My admiration for Birdman was intensified by the fact that, just a few days before, I’d streamed The Player, Robert Altman’s sly, scathing critique of the Hollywood studio system’s insistence that films be hackneyed, maudlin, banal, predictable, safe, and aimed at an audience with the intelligence and attention span of a not-terribly-bright eight-year-old. Birdman is none of these things, and among the risks that Iñárritu has taken is to have assumed that an audience for it exists: smart, savvy viewers who can at once appreciate—and see beyond and beneath—its innovative technique, its nested ironies, and its knowing in-jokes.

For the most part, this gamble has paid off. Birdman has been nominated for nine Academy Awards and has received a great deal of popular and press attention. Yet the ultimate irony may be that so much of the critical conversation has focused on the surface of a film that is about (among other things) the difficulty of delving beneath the surface—the fleeting distractions, pretensions, and cheesy rewards of our entertainment culture—in order to create something more profound and substantial.

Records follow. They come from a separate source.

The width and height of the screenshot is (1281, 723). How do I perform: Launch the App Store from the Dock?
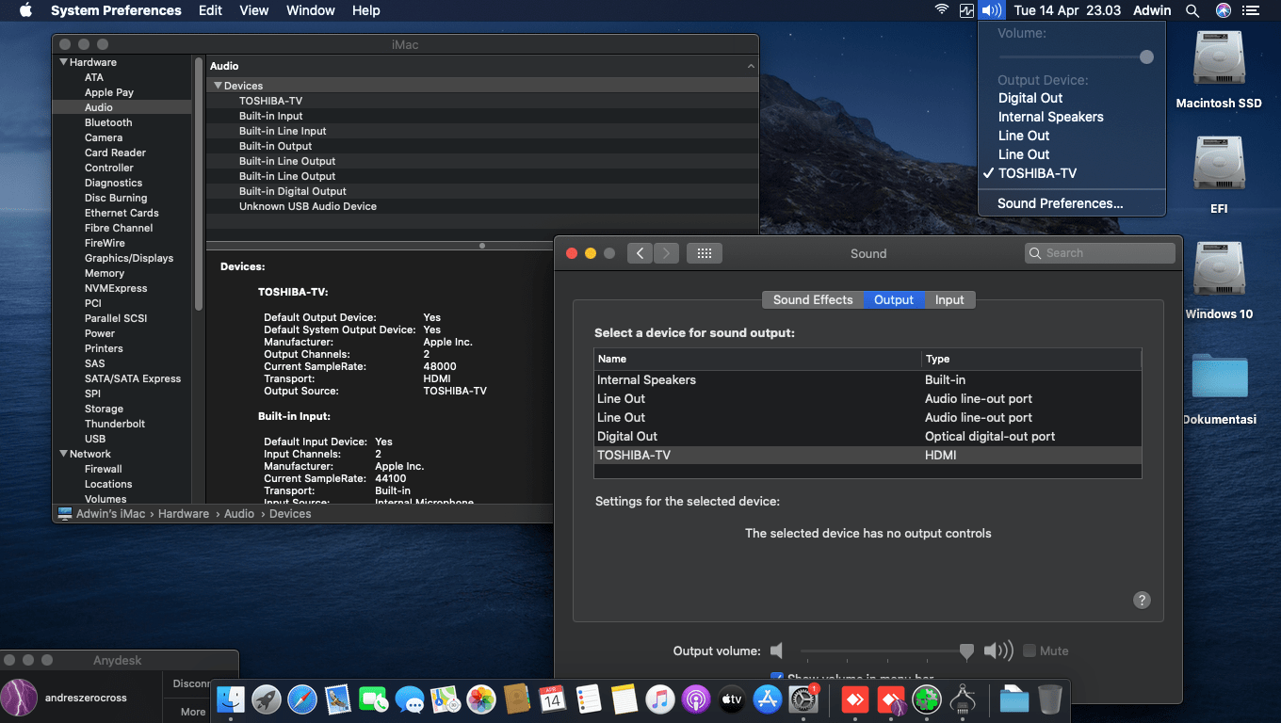[x=768, y=699]
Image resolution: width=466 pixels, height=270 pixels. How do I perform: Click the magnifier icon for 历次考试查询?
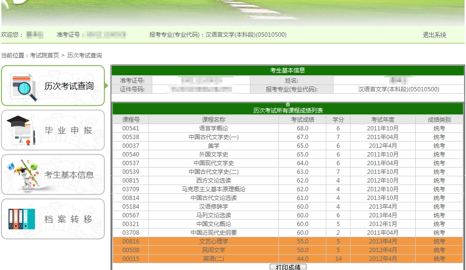(x=23, y=86)
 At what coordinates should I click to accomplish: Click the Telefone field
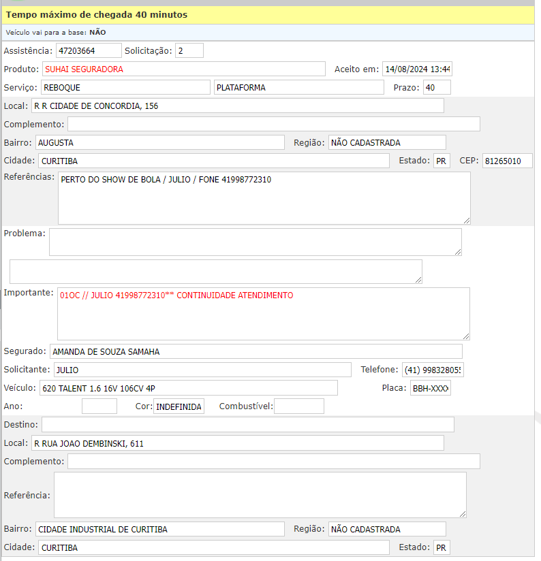coord(432,370)
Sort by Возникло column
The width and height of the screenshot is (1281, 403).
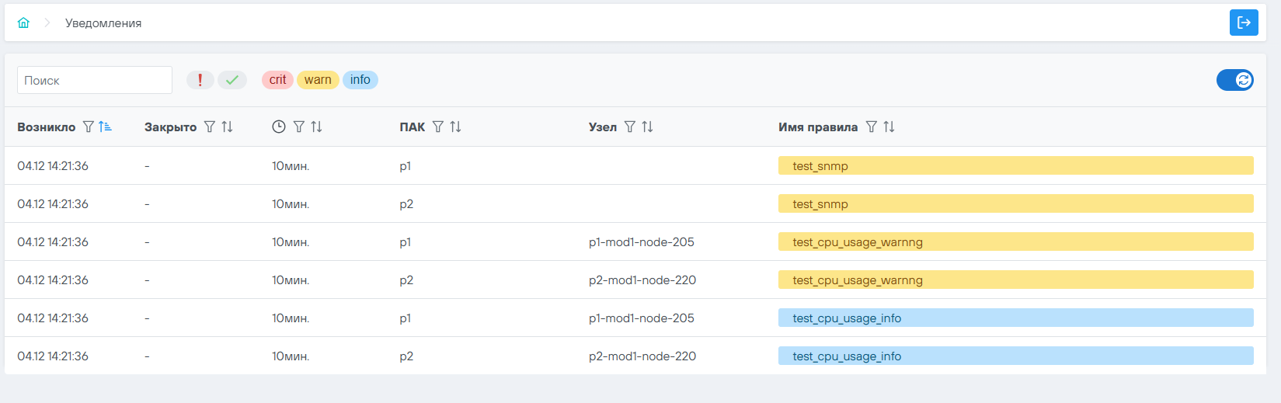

Nearly every review I’ve read has mentioned the fact that Birdman has been shot and edited in a way so as to seem as if it had been filmed in one single, continuous take; that it manages to recreate the claustrophobia of being backstage in the narrow, grubby corridors of a Broadway theater; that Michael Keaton, who played Batman in three successful action adventure films, is playing Riggan, who made his reputation playing the titular superhero; and that the movie contains a number of references to canonical, cerebral authors (Barthes, Borges, Sontag) and classic films.

These references have given cineastes and academically-minded critics an apparently irresistible opportunity to show off. Richard Brody’s review in The New Yorker not only mentions Godard and Hitchcock but also “Jean-Marie Straub and Danièle Huillet, Chantal Akerman, Abbas Kiarostami, Tsai Ming-liang, Hong Sang-soo, Lisandro Alonso, Pedro Costa.” An essay in Forbes magazine criticized Iñárritu for basing Riggan’s play on the original published version of the Carver story, which was alleged to have been substantially changed by his editor Gordon Lish, instead of on the draft that was later published and that was, according to Carver’s widow, closer to what Carver intended. I read the Forbes writer’s detailed comparison of the two versions and remained unable to fathom how any of this might possibly affect our understanding of the film: indeed, why any of it should matter.

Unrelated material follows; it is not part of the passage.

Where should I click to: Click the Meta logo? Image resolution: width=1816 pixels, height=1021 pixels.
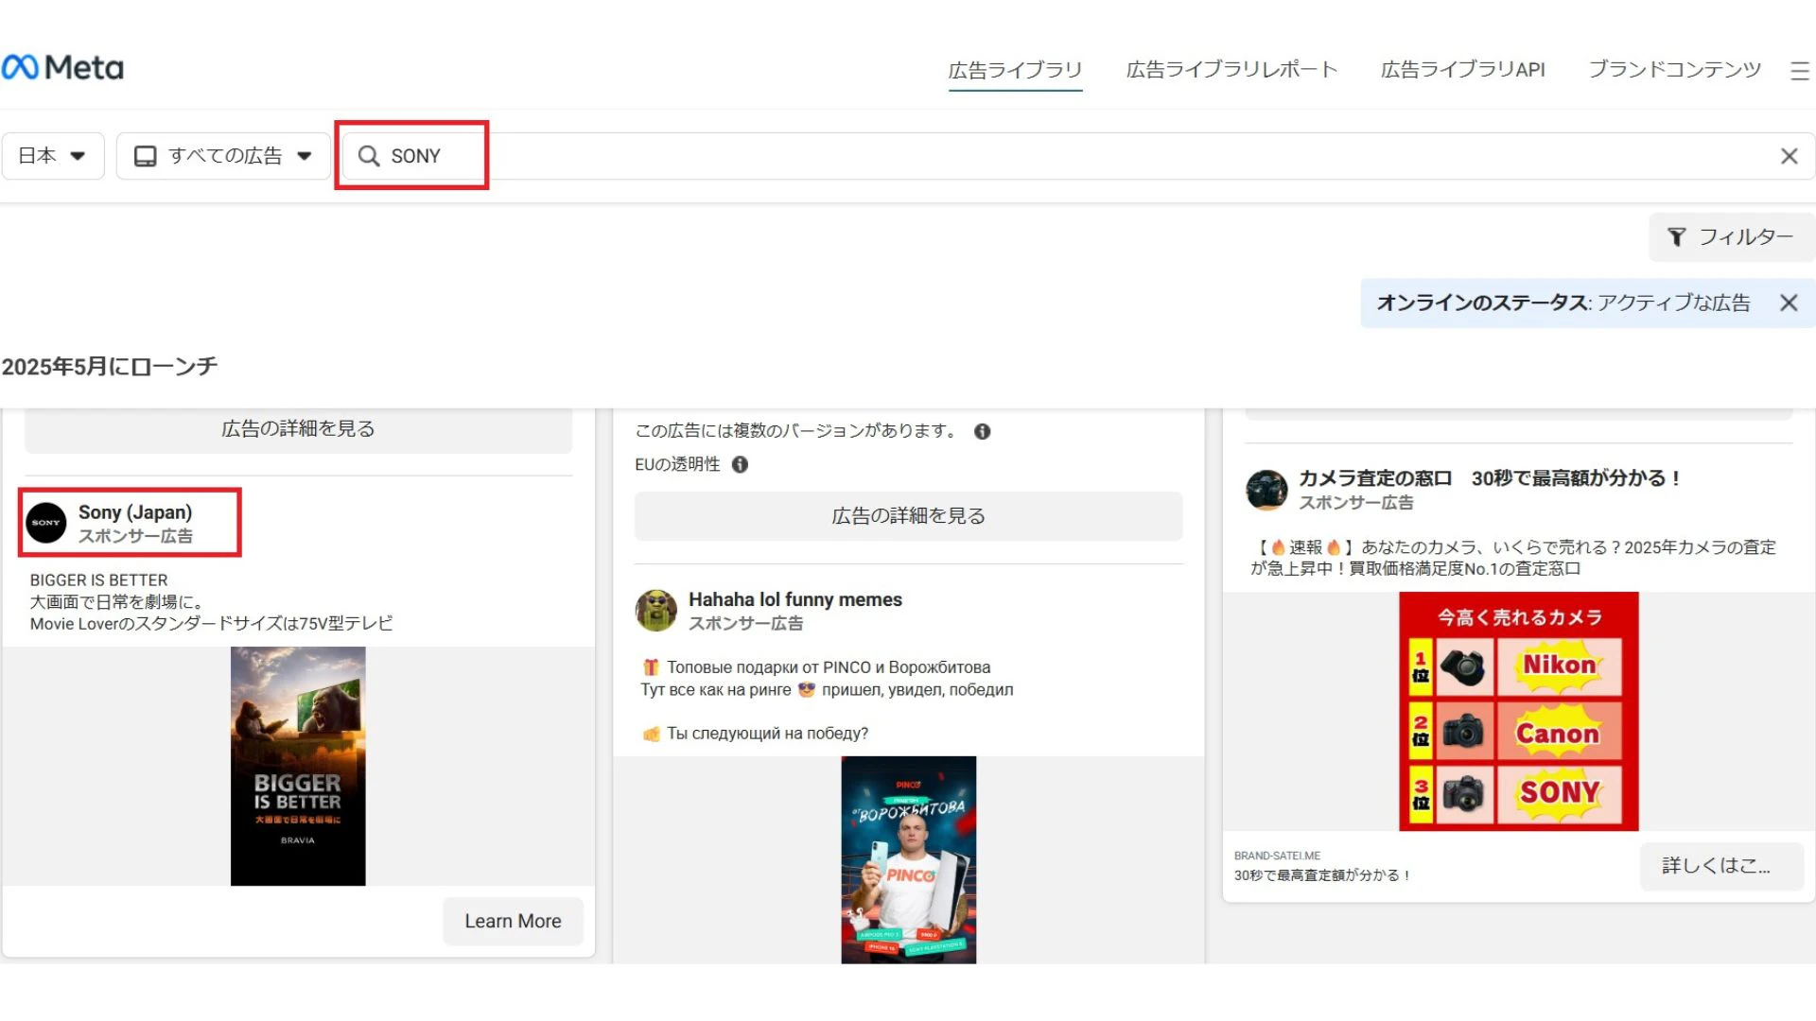(62, 68)
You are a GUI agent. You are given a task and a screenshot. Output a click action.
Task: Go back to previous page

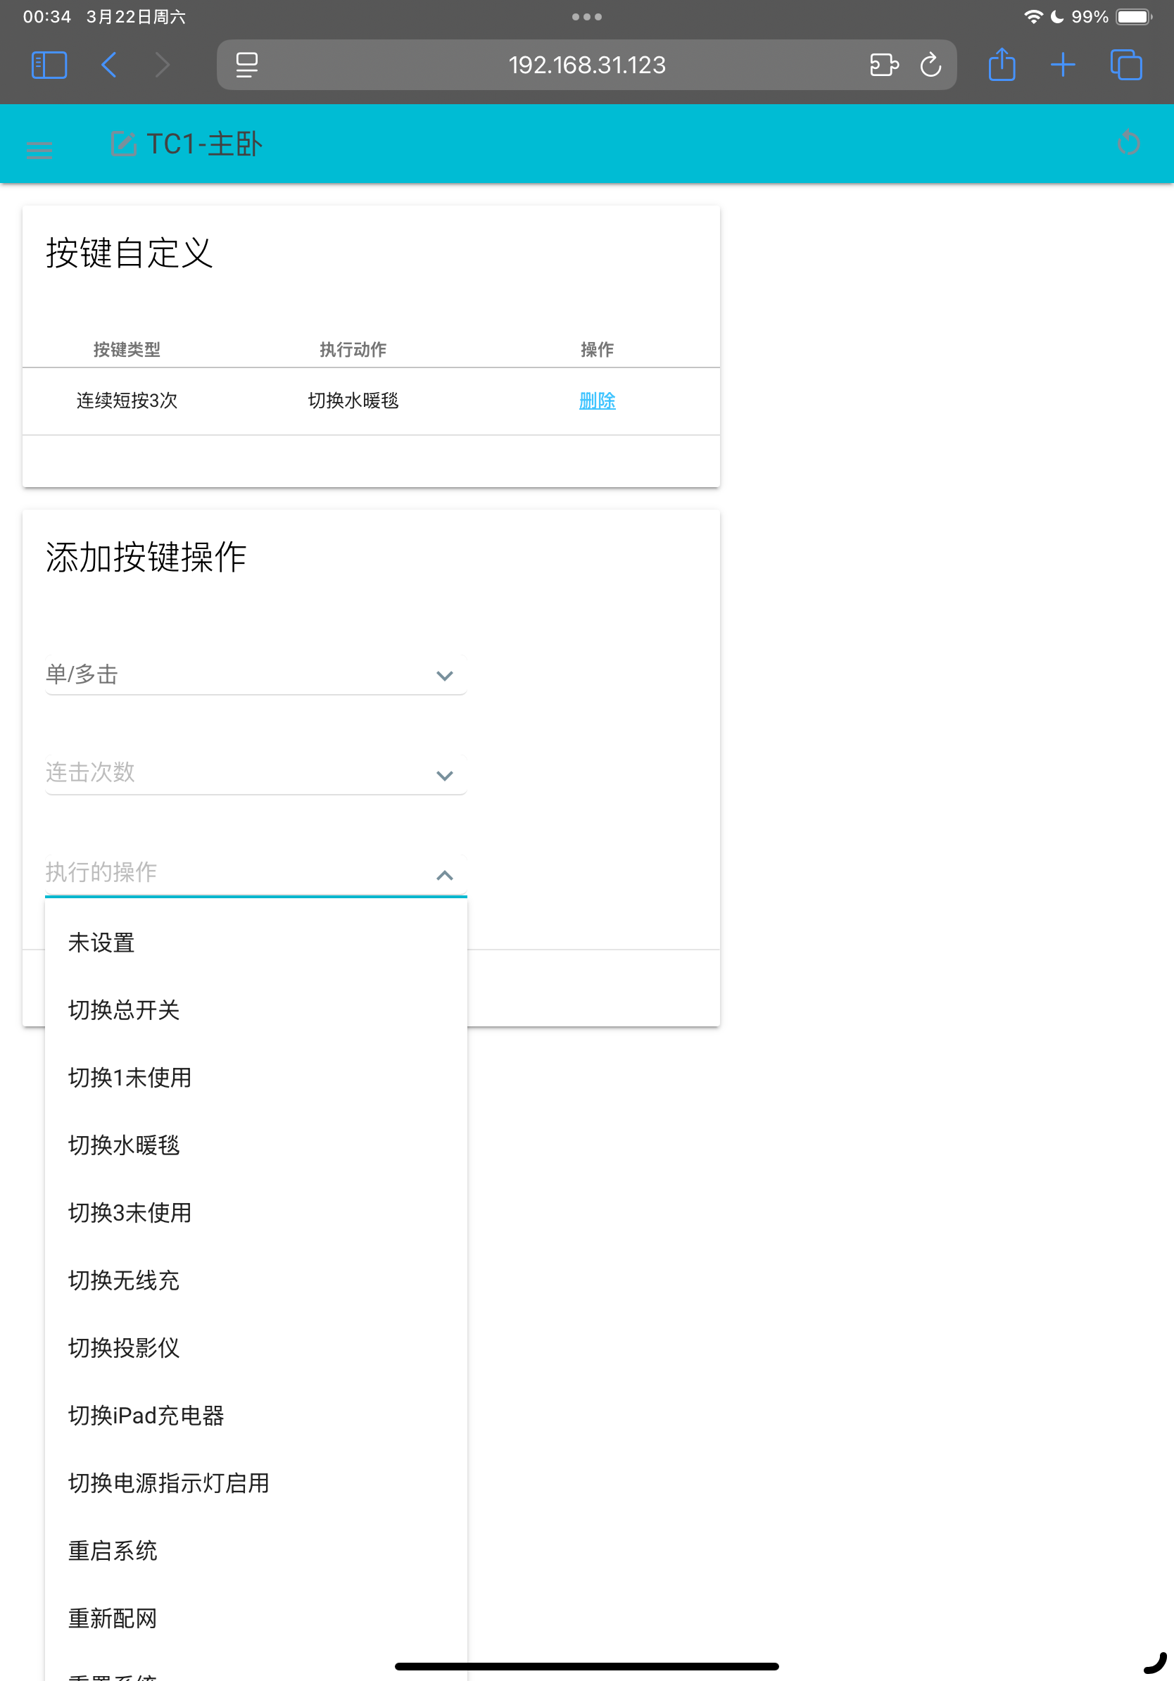point(109,65)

What does matter is Birdman’s extraordinary originality, its intensity, its depth, its mixture of nightmare and fun. Like Riggan staggering through Times Square, Birdman charges forward, headlong and without stopping, alternately scourging and exalting its audience with the genuine pain and the holy-fool ridiculousness of a “washed-up” former superhero intent on becoming a martyr to art.